From the m column, the input is distributed to where it's actually needed. In this case, there might be columns P1.x0, ... P1.x16 which should hold the 16-bit limbs of the x-coordinate of P1, so there would be a constraint looking something like this:
CLK[0] * (P1.x0 + 2**16 * P1.x1 - m) + CLK[1] * (P1.x2 + 2**16 * P1.x3 - m) + ... = 0
- This works because the P1.x0, ..., P1.x15 columns are constrained to be constant within the block (this is already the case today). So P1.x0 can be written in one cycle and used in another.
- m could be an intermediate polynomial.
This can be generalized to reading the other input and writing the output.
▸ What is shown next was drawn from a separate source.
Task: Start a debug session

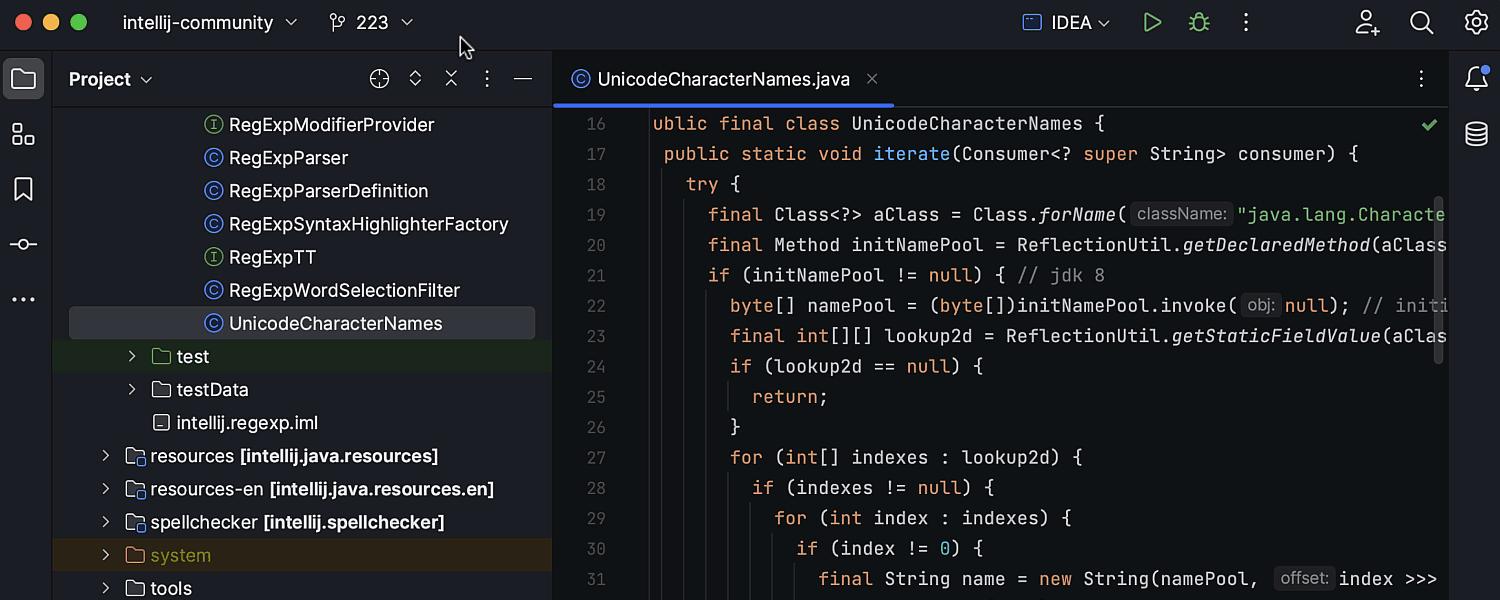Action: 1198,22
In this case:
- In cycles 0-15, we would read P1.
- In cycles 16-31, we would read P2.
- To write P3, we need another permutation argument that writes to memory. We're also out of cycles, so we'd need another "virtual" column (i.e., intermediate polynomial) similar to m.
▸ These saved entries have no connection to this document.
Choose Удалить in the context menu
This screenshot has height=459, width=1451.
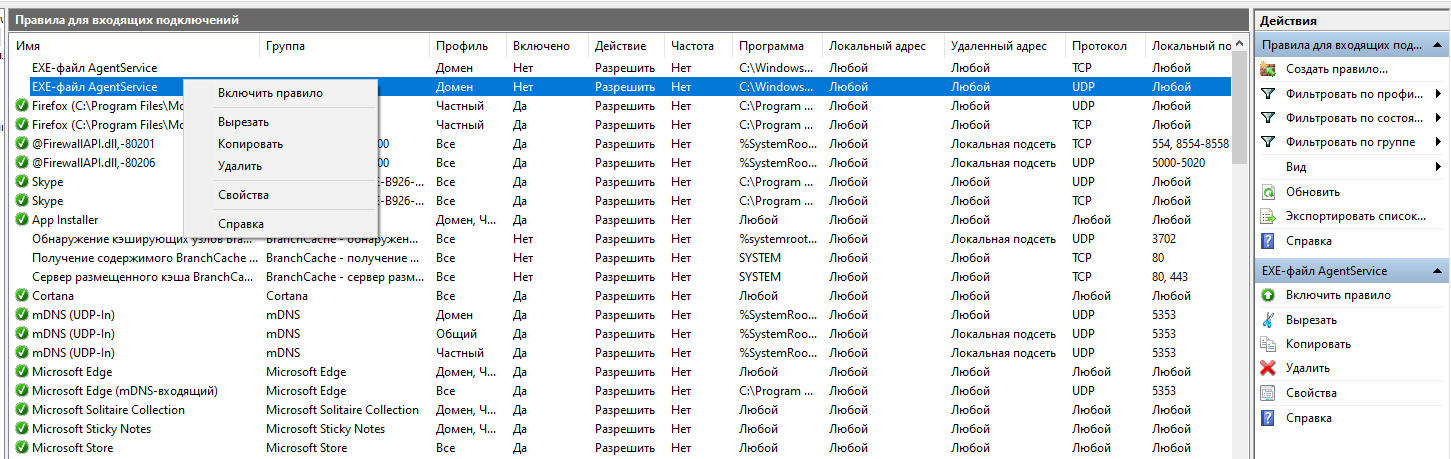click(240, 166)
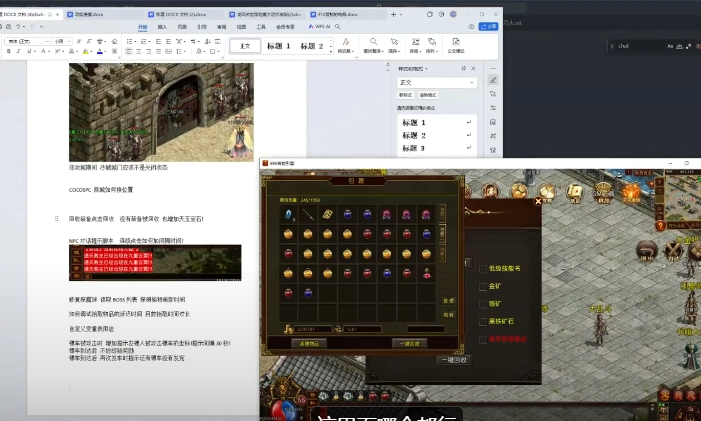701x421 pixels.
Task: Open the font name dropdown
Action: [x=48, y=41]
  - Note that because all memory accesses happen on the same time step, you wouldn't be able to overwrite an input. See below on how we could allow for this.

Memory machine:

Because memory is connected to machines via a permutation, we need a permutation per machine and read / write operation.
The memory machine has to keep track of which permutation the entry belongs to (which needs one extra column per permutation). We already built a memory machine with two write permutations (normal mstore and mstore_bootloader).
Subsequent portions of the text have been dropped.